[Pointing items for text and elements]
+++++

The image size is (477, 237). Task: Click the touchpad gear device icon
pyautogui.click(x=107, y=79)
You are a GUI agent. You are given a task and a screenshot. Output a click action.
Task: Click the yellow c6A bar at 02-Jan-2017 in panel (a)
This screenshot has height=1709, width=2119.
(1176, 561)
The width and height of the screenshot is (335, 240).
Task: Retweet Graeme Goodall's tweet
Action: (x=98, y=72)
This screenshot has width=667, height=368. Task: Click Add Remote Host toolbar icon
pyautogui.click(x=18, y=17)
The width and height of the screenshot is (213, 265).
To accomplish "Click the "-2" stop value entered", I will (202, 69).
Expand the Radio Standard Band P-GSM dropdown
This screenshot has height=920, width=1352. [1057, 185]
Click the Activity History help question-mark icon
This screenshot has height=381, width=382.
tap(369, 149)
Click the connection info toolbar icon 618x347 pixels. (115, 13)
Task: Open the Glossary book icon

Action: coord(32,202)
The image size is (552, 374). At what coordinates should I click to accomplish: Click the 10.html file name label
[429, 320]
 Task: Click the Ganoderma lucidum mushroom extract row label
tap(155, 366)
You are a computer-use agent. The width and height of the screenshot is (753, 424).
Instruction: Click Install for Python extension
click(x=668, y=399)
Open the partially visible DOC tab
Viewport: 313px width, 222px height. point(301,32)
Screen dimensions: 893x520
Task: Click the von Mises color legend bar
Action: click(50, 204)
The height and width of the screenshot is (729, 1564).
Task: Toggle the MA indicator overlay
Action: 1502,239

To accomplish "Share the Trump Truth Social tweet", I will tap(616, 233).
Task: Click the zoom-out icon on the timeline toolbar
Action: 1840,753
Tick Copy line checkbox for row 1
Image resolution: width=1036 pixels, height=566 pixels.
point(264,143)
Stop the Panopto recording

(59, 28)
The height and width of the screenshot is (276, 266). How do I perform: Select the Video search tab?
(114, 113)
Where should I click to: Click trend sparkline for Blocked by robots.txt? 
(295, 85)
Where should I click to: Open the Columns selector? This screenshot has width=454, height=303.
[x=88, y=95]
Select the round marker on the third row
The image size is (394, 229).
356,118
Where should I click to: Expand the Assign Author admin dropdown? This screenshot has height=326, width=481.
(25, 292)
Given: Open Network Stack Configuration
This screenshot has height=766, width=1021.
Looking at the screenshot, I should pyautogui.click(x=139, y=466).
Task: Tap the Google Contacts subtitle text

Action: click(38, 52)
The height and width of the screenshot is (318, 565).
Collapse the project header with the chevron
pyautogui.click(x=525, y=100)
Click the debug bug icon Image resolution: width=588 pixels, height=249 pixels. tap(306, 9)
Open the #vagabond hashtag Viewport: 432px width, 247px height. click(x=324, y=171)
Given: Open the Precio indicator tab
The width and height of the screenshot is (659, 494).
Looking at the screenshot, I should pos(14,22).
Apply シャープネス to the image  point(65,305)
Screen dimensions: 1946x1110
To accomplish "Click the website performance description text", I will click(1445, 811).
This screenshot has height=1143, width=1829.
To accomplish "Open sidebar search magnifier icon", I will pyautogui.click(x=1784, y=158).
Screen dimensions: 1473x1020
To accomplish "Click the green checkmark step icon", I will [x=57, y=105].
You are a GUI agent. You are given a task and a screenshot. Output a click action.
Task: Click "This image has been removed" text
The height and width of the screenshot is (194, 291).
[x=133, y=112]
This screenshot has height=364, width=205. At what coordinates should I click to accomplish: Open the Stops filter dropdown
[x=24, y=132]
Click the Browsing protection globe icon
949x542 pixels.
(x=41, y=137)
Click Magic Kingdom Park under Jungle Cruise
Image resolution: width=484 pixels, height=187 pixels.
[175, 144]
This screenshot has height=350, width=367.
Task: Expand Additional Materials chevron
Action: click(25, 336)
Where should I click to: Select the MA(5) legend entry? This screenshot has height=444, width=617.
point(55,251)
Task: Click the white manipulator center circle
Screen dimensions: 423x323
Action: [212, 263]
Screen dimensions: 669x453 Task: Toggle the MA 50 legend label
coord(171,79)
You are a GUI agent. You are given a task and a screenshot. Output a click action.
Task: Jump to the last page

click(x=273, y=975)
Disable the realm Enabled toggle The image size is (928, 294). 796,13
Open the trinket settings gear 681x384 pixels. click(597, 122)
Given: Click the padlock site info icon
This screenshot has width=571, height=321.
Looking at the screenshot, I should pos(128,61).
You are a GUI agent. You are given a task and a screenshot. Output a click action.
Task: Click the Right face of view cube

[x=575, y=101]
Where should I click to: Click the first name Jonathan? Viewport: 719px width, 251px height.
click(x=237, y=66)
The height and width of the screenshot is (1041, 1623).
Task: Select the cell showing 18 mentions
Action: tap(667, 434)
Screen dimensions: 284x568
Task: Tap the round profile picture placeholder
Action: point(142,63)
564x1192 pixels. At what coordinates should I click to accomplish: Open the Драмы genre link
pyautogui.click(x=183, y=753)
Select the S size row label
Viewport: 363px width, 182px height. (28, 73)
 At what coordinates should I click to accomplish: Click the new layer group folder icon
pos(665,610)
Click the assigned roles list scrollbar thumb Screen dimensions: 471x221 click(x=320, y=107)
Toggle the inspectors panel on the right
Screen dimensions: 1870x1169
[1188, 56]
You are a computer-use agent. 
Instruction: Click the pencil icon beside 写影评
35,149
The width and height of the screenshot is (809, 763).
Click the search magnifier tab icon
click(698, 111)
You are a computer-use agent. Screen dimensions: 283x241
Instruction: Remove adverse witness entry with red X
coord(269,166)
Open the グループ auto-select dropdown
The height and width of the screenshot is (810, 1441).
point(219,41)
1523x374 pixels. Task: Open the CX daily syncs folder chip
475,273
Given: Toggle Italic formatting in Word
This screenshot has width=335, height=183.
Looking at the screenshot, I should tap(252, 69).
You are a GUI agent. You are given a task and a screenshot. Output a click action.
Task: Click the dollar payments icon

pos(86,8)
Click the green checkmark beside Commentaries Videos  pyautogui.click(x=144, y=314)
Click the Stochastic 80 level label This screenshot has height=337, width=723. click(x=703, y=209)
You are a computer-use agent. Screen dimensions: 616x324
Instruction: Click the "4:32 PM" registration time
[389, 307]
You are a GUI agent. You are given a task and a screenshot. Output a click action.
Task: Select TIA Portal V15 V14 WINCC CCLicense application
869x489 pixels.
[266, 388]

+++++

=== Given problem ===
Please return the stretch of items from the line that contains "Given: Open Network Stack Configuration" through the line that contains "(x=41, y=137)", both ends included, repeating each line exactly.

=== Full response ===
Given: Open Network Stack Configuration
This screenshot has height=766, width=1021.
Looking at the screenshot, I should pyautogui.click(x=139, y=466).
Task: Tap the Google Contacts subtitle text

Action: click(38, 52)
The height and width of the screenshot is (318, 565).
Collapse the project header with the chevron
pyautogui.click(x=525, y=100)
Click the debug bug icon Image resolution: width=588 pixels, height=249 pixels. tap(306, 9)
Open the #vagabond hashtag Viewport: 432px width, 247px height. click(x=324, y=171)
Given: Open the Precio indicator tab
The width and height of the screenshot is (659, 494).
Looking at the screenshot, I should pos(14,22).
Apply シャープネス to the image  point(65,305)
Screen dimensions: 1946x1110
To accomplish "Click the website performance description text", I will click(1445, 811).
This screenshot has height=1143, width=1829.
To accomplish "Open sidebar search magnifier icon", I will pyautogui.click(x=1784, y=158).
Screen dimensions: 1473x1020
To accomplish "Click the green checkmark step icon", I will [x=57, y=105].
You are a GUI agent. You are given a task and a screenshot. Output a click action.
Task: Click "This image has been removed" text
The height and width of the screenshot is (194, 291).
[x=133, y=112]
This screenshot has height=364, width=205. At what coordinates should I click to accomplish: Open the Stops filter dropdown
[x=24, y=132]
Click the Browsing protection globe icon
949x542 pixels.
(x=41, y=137)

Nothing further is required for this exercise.